After reaching a new post-Brexit high of $1.3836 overnight, the GBP/USD is correcting lower limited by $1.3550 level representing 61.8% Fibonacci retracement line of post-Brexit slide lower.

With little-to-no news on the macro calendar scheduled for Wednesday, the GBP/USD is driven by market sentiment, especially concerning the US Dollar. There is a public appearance of the Bank of England Monetary Policy Committee member Michael Saunders scheduled for the mid-day, with his comments at the Financial Intermediary and Broker Association meeting in London expected to be rather general. Ahead of the Bank of England February Inflation report it is unlikely for the MPC members to comment on prospects for the UK economy or/and monetary policy.
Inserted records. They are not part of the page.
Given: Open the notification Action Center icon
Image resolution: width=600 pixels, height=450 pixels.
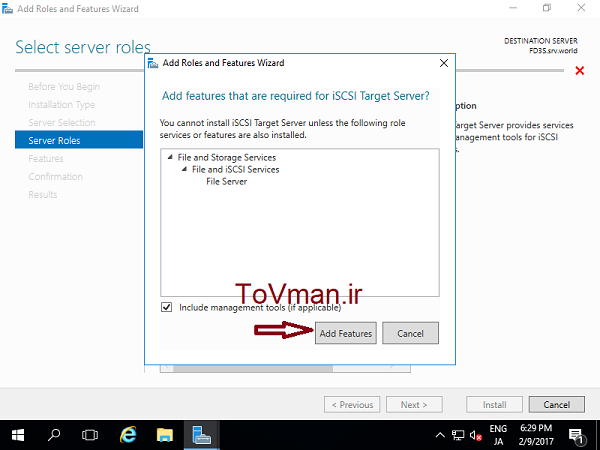Looking at the screenshot, I should tap(580, 436).
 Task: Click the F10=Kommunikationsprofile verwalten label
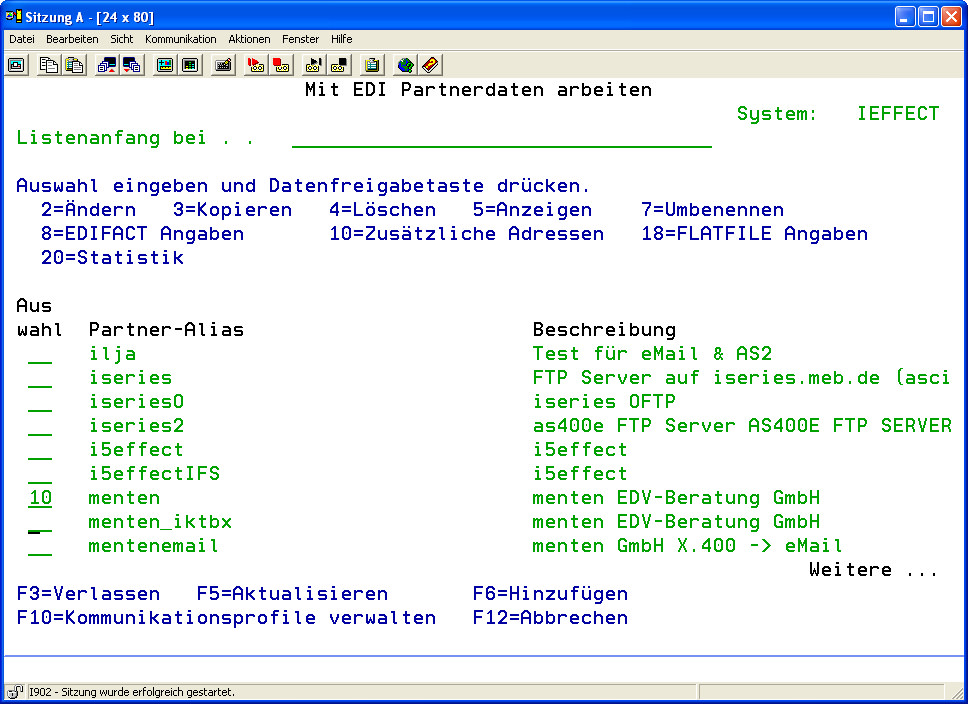[226, 618]
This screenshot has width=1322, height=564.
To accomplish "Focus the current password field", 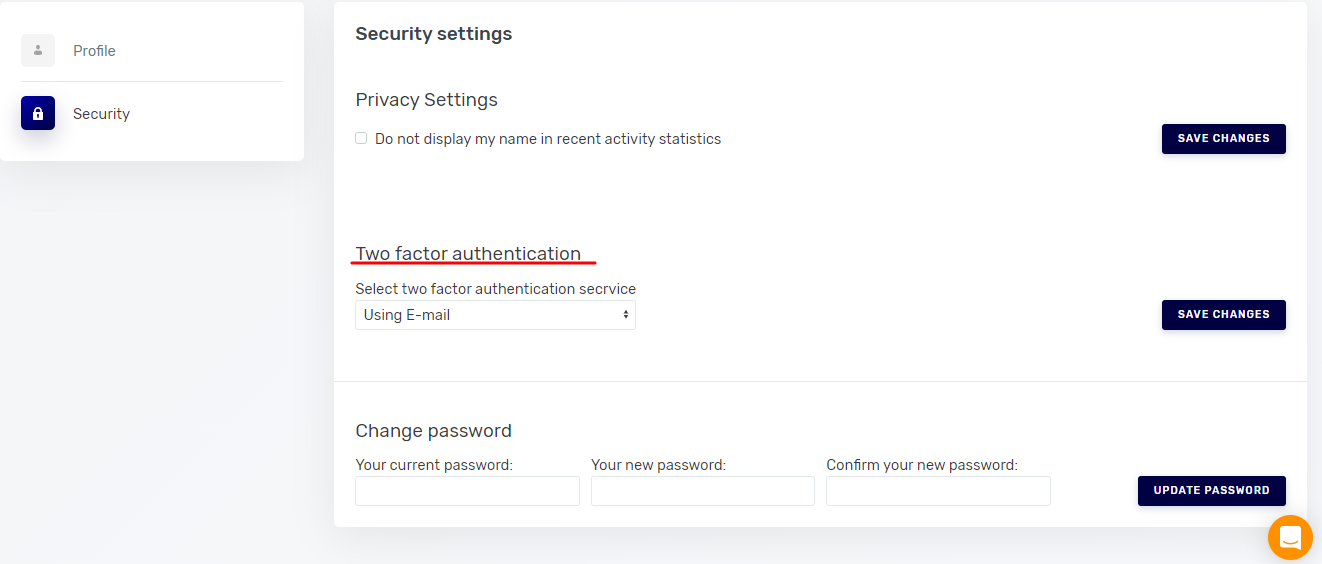I will [467, 491].
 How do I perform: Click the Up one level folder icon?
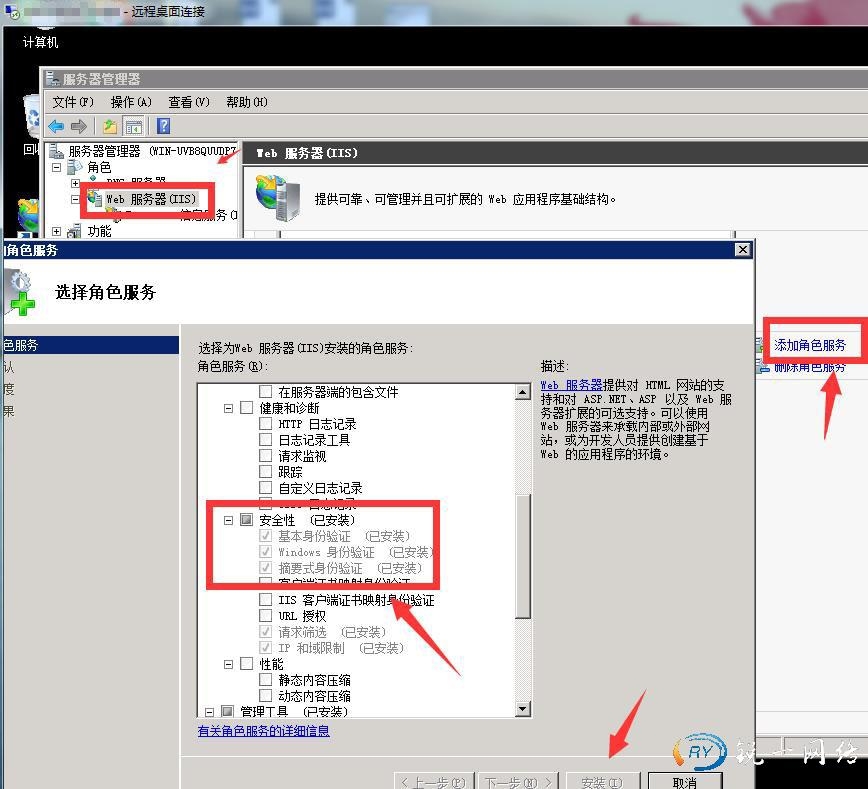[110, 126]
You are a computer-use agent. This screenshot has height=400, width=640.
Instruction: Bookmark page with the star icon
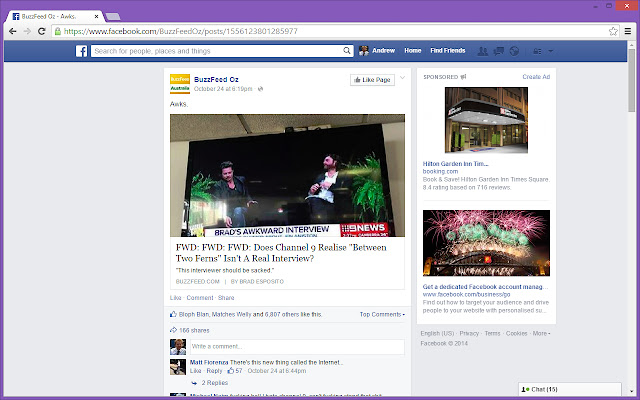pos(613,31)
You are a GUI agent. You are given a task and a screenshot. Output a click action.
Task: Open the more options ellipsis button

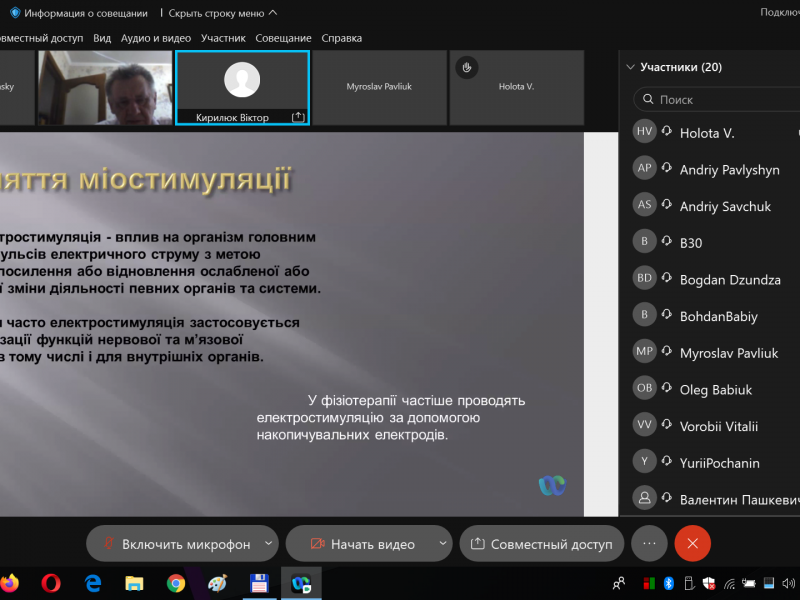(649, 543)
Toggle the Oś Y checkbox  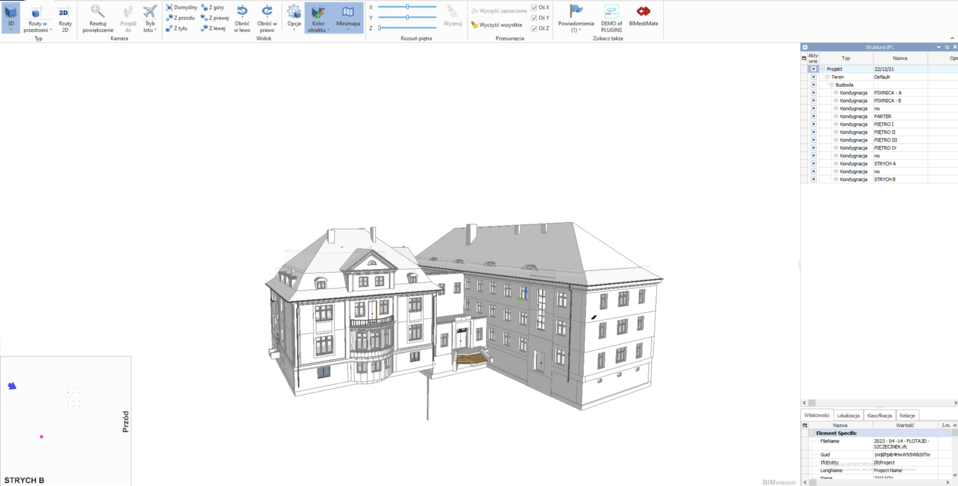[x=535, y=18]
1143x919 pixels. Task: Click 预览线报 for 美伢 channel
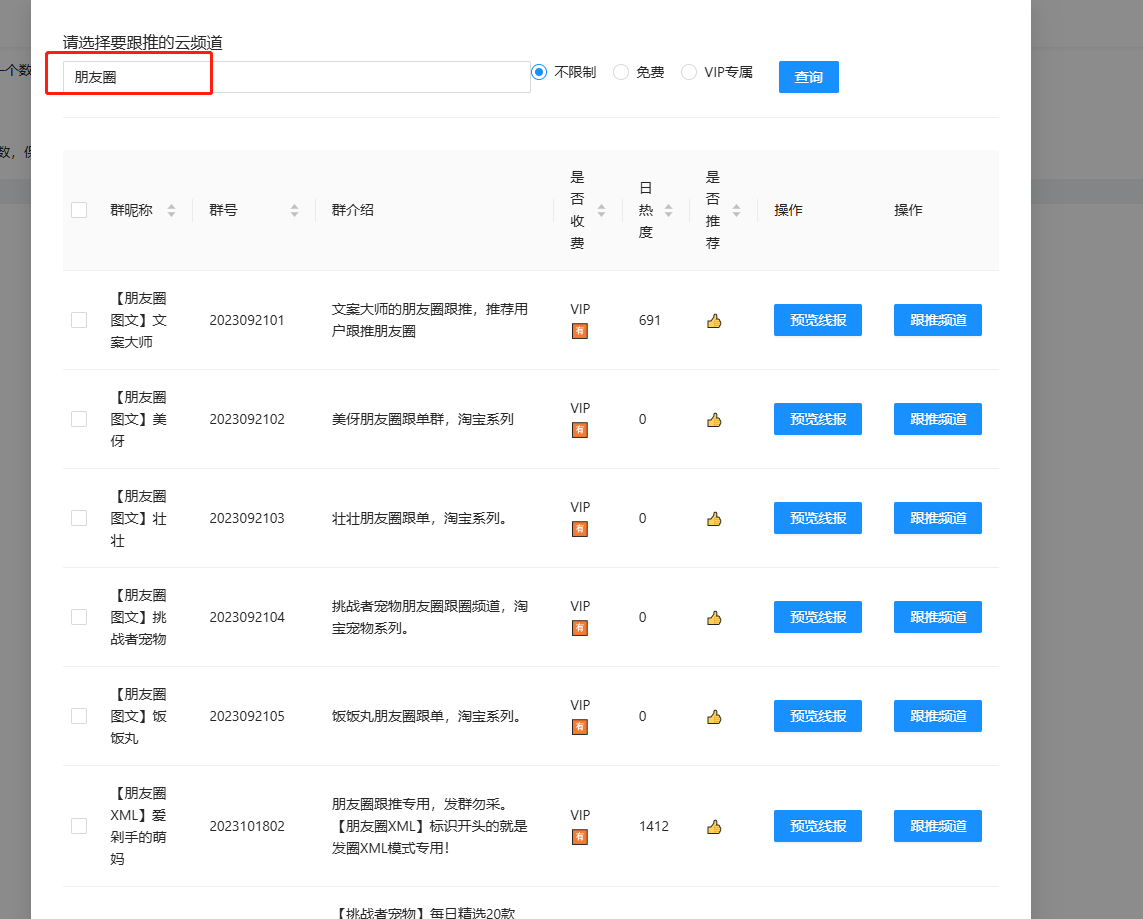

The GBP/USD is moving in a sideways trend after jumping to post-Brexit highs recently and it will need another impact to continue in its Bullish run of late. As the GBP/USD is moving in tandem with EUR/USD and the ECB officials send Dovish signals regarding Euro’s current strength, both currency pairs are likely to move sideways for now.

Technical oscillators are painting picture of a corrective move sideways as well with both Slow Stochastics and the Relative Strength Index moving downwards from the Overbought territory. The momentum indicator is also pointing downwards on a daily chart.